Melihat Saul berhenti tiba-tiba, ia kembali tegang dan melihat sekeliling dengan gugup.

“Medannya tidak sesuai.”

Sebelum memasuki hutan, Saul telah mengamati wilayah itu dari kejauhan. Berdasarkan lamanya mereka berlari, seharusnya mereka sudah mulai mendaki gunung sekarang. Tetapi hutan di depan masih datar—bahkan tidak ada lereng yang terlihat.

“Apa maksudmu?” Mark tidak mengerti.

“Seharusnya kita sudah mendaki sekarang. Aku ingat pepohonan mulai menipis di lereng gunung. Tapi di sini, rasanya seperti kita memasuki hutan purba.”

Saul mendongak ke langit. Waktu sepertinya berjalan normal.

“Tiga ratus tahun—sekalipun waktu mengubah hutan, itu tidak mungkin mengubah bentuk gunung. Kita tidak lagi berada di hutan yang sama tempat kita masuk.”

Mark tadinya tegang, tapi sekarang dia terkekeh mendengar ucapan Saul.

“Tentu saja tidak. Ini adalah Hutan Empat Musim. Letaknya di Sisi Dunia—bukan dunia yang sama dengan tempat kita berasal!”

“Sisi Dunia?” Saul masih bingung.

Pada saat itu, Agu mendekat dan mencondongkan tubuh untuk menjelaskan, “Dunia Samping hanyalah salah satu nama untuk itu. Ada yang menyebutnya alam rahasia. Biasanya, itu merujuk pada wilayah yang secara spasial tidak teratur atau wilayah ilusi.”

An juga mengangguk. “Entah ada yang salah dengan tempat ini, atau ada yang salah dengan kita.”

Saul menoleh ke Markus, hendak mengajukan pertanyaan lebih lanjut—ketika tiba-tiba, ia melihat kerumunan orang berdiri di belakang Markus.

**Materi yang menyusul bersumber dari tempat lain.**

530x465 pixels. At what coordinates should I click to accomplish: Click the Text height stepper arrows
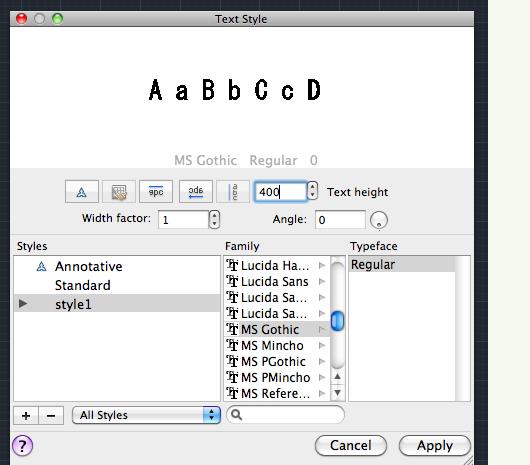(x=313, y=191)
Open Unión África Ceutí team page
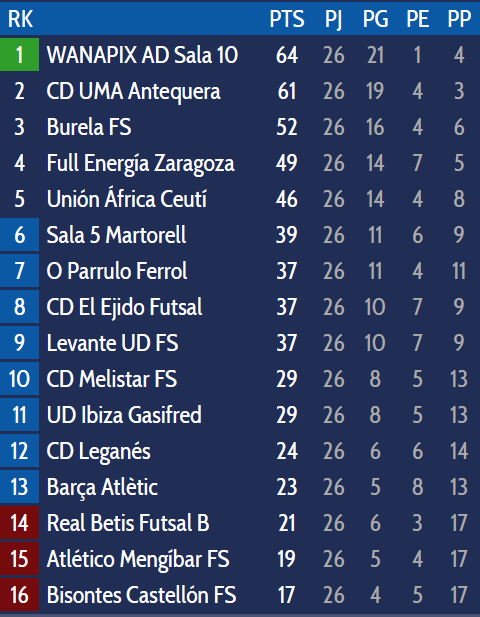This screenshot has height=617, width=480. click(127, 199)
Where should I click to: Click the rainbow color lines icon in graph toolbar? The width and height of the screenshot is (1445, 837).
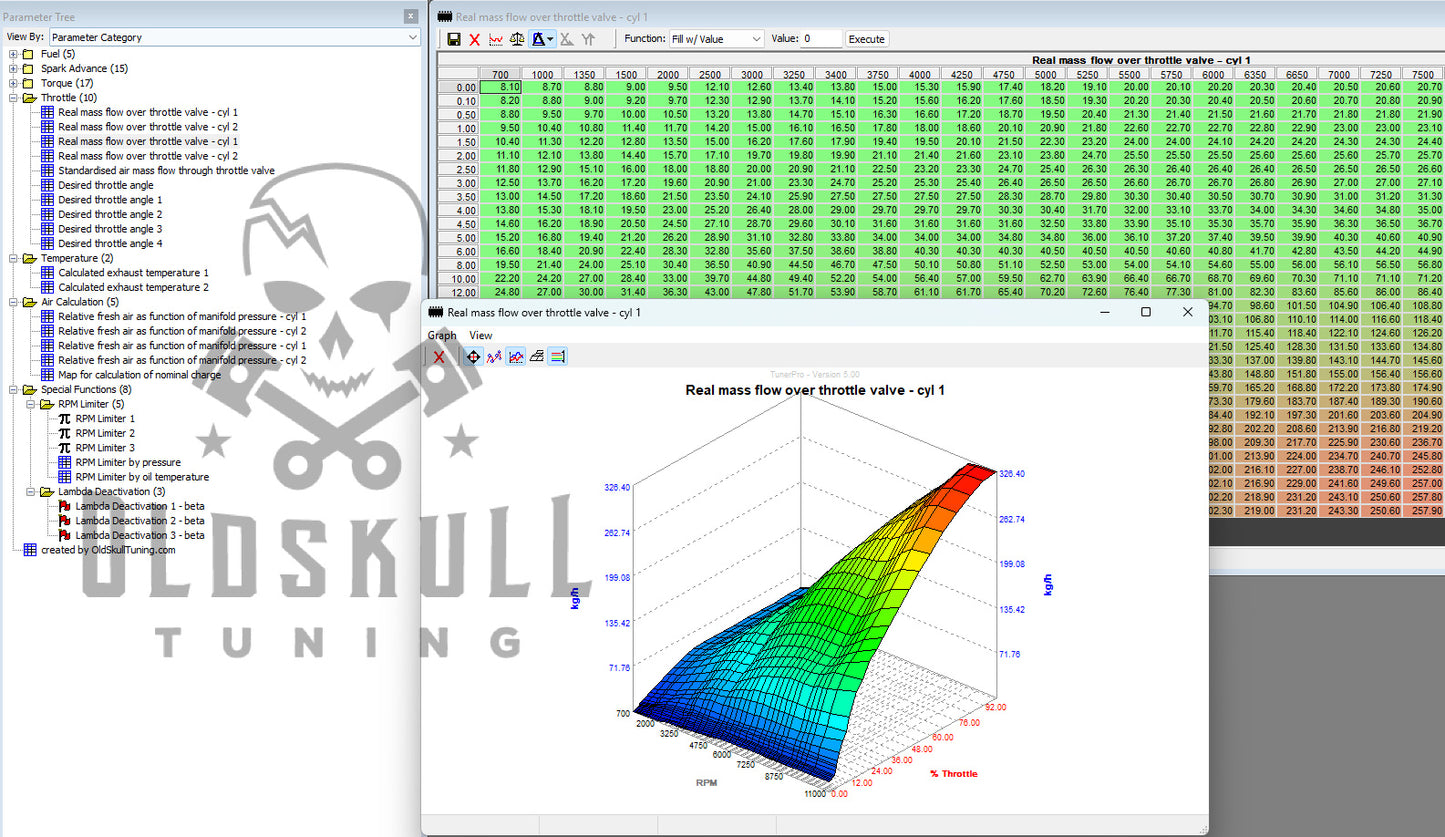click(558, 356)
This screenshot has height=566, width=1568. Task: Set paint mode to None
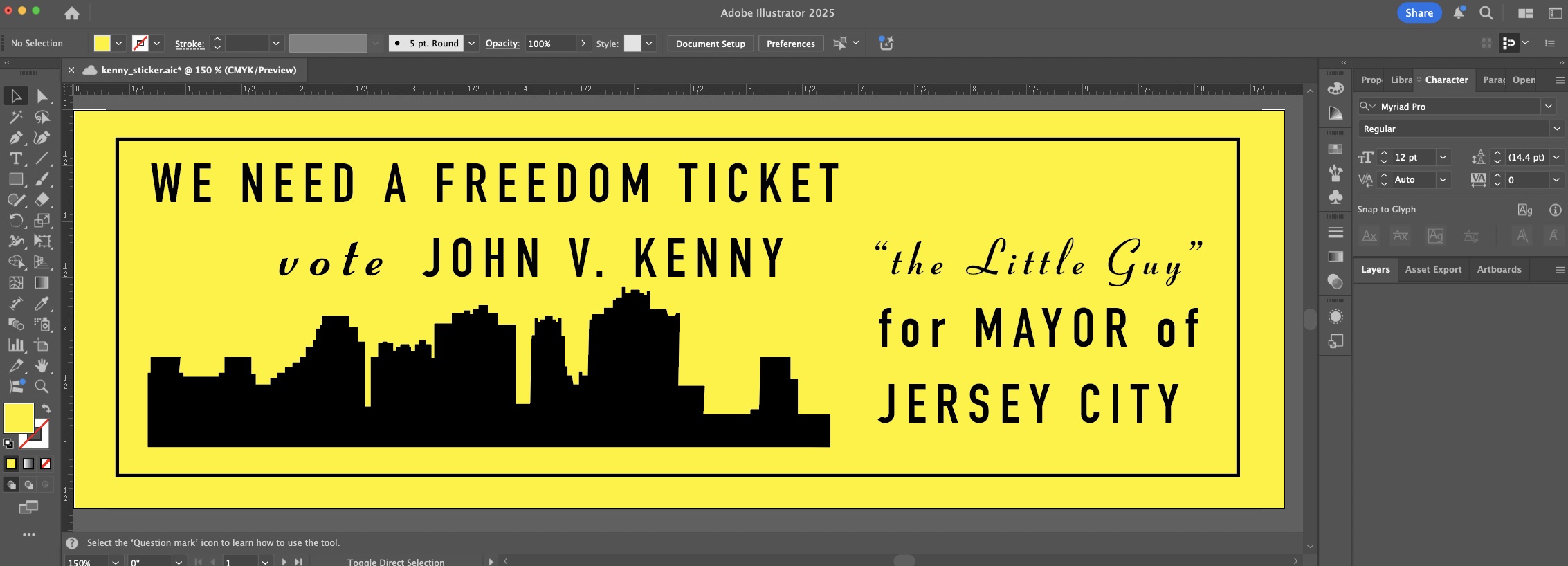click(x=46, y=464)
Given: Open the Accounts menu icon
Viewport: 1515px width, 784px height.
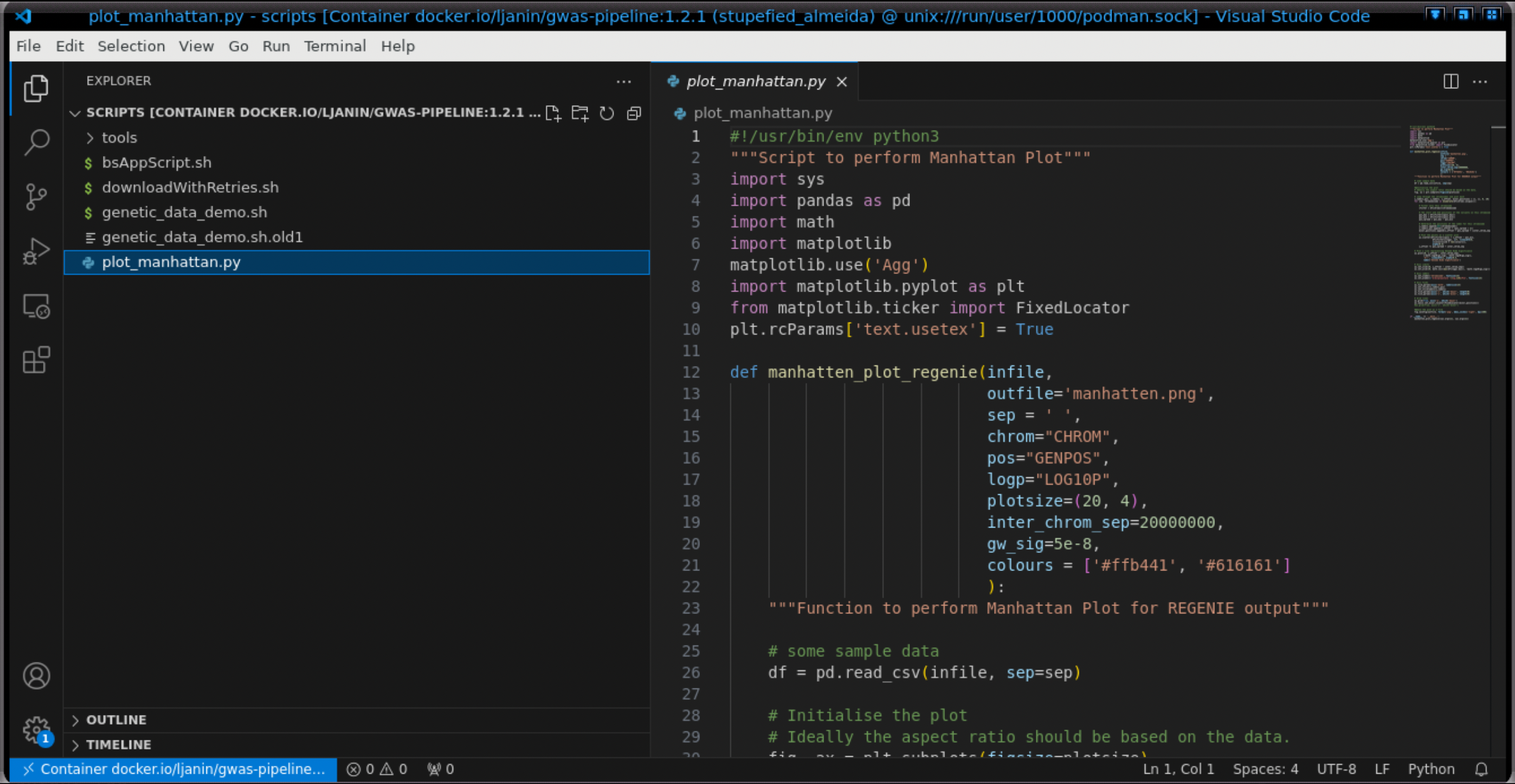Looking at the screenshot, I should pyautogui.click(x=36, y=676).
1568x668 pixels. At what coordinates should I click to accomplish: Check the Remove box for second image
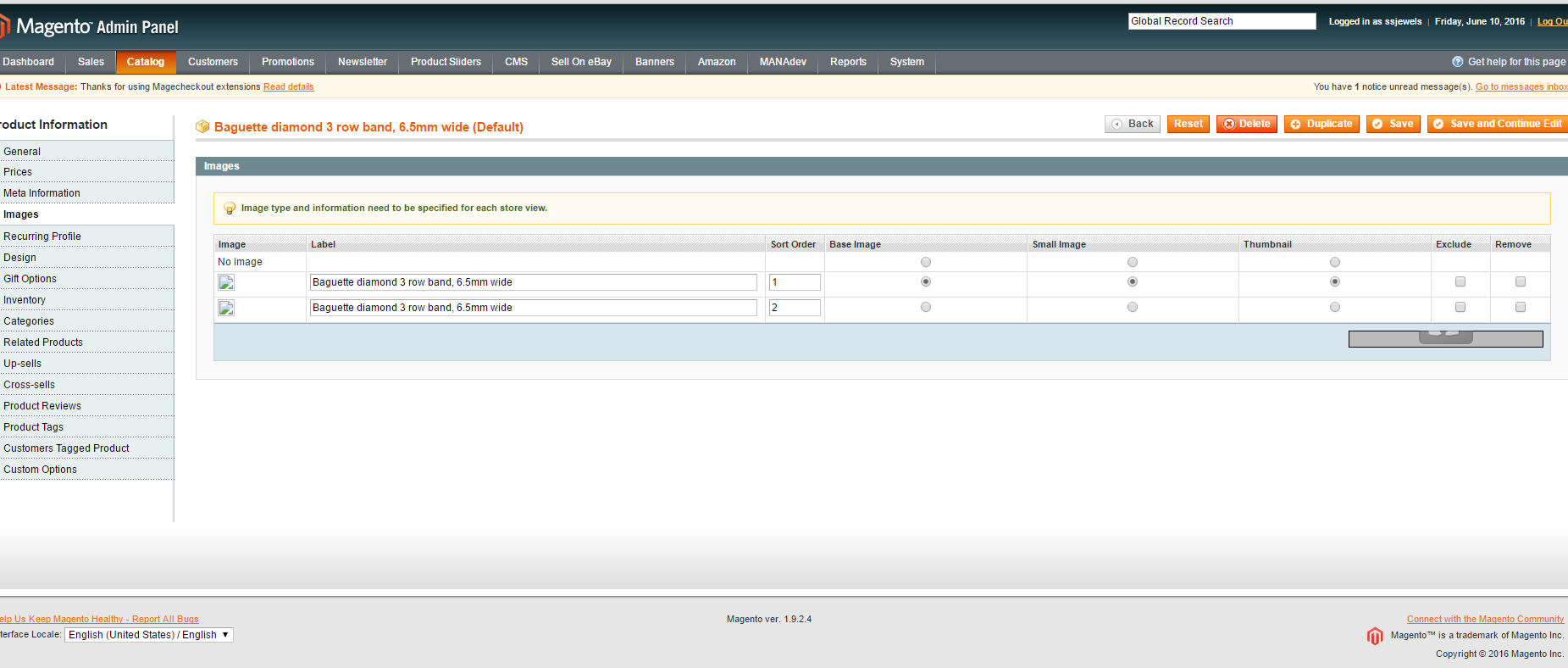(1520, 307)
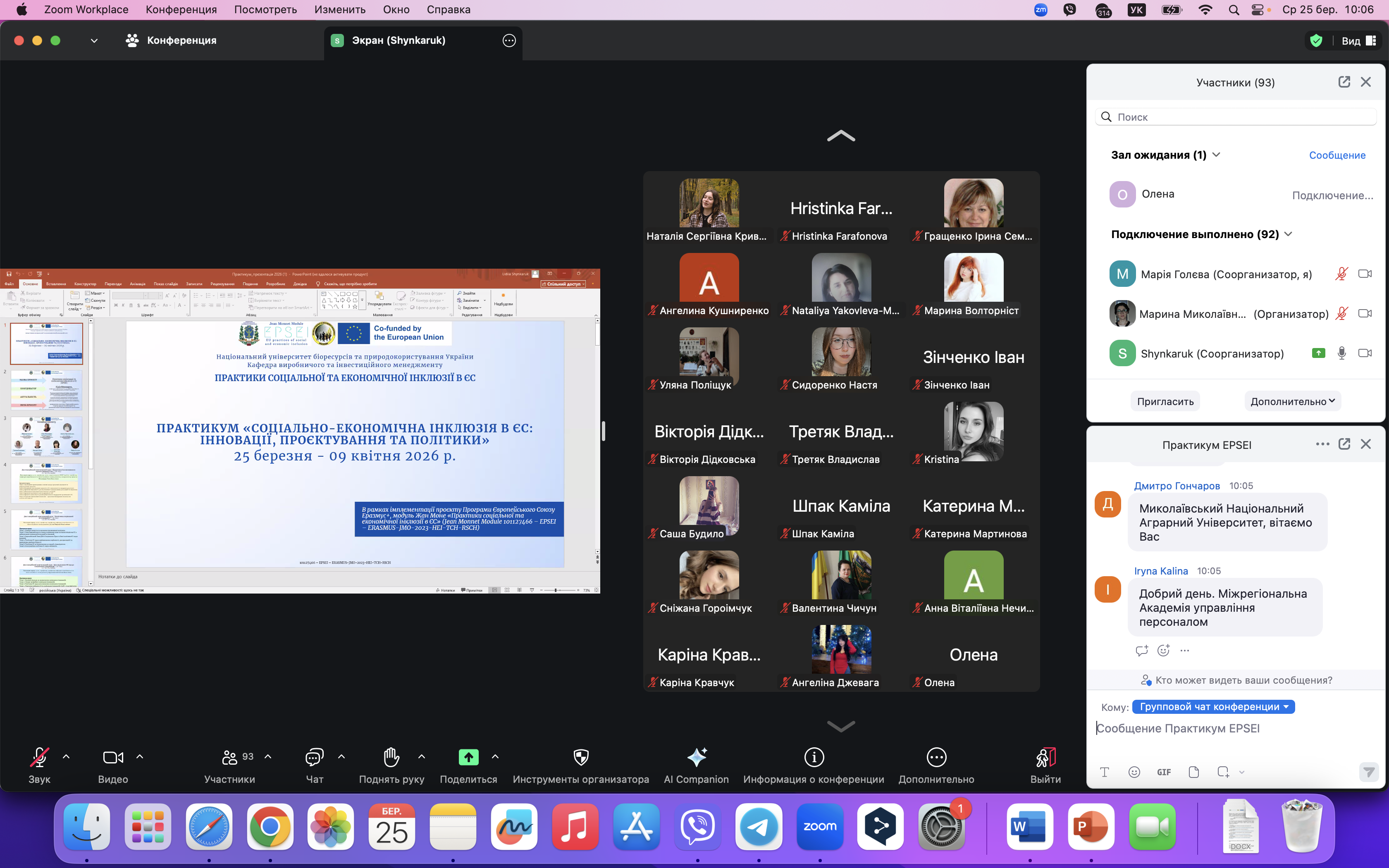Expand the Дополнительно dropdown in participants panel
The height and width of the screenshot is (868, 1389).
[1292, 401]
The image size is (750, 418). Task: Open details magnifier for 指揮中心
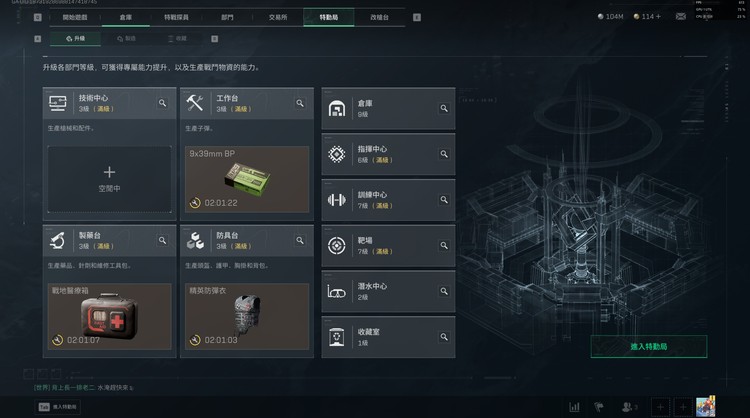(444, 154)
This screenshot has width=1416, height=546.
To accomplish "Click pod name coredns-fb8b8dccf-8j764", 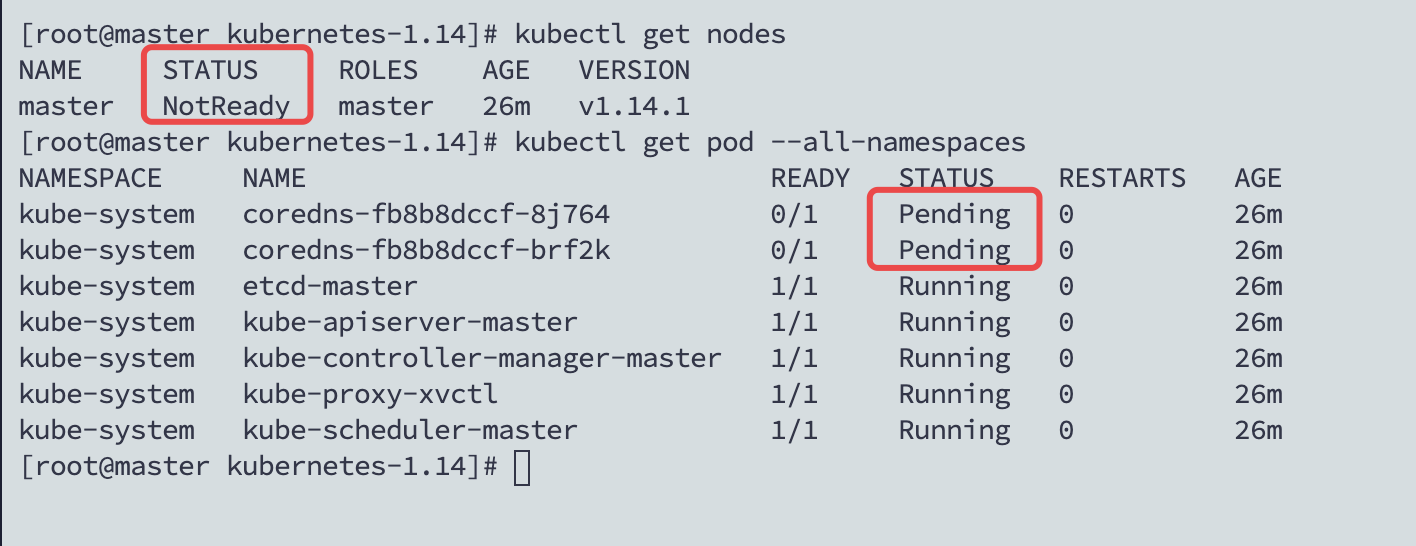I will point(426,214).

Berkerumun rapat, semuanya menundukkan kepala, wajah tertutup.

Dan Mark masih belum menyadarinya, melambaikan tangan ke arah Saul. “Ayo, Saul, kita pergi. Kongsha dan yang lainnya masih menunggu.”

Saul menarik napas dalam-dalam dan berkata dengan sungguh-sungguh, “Mungkin… keduanya rusak.”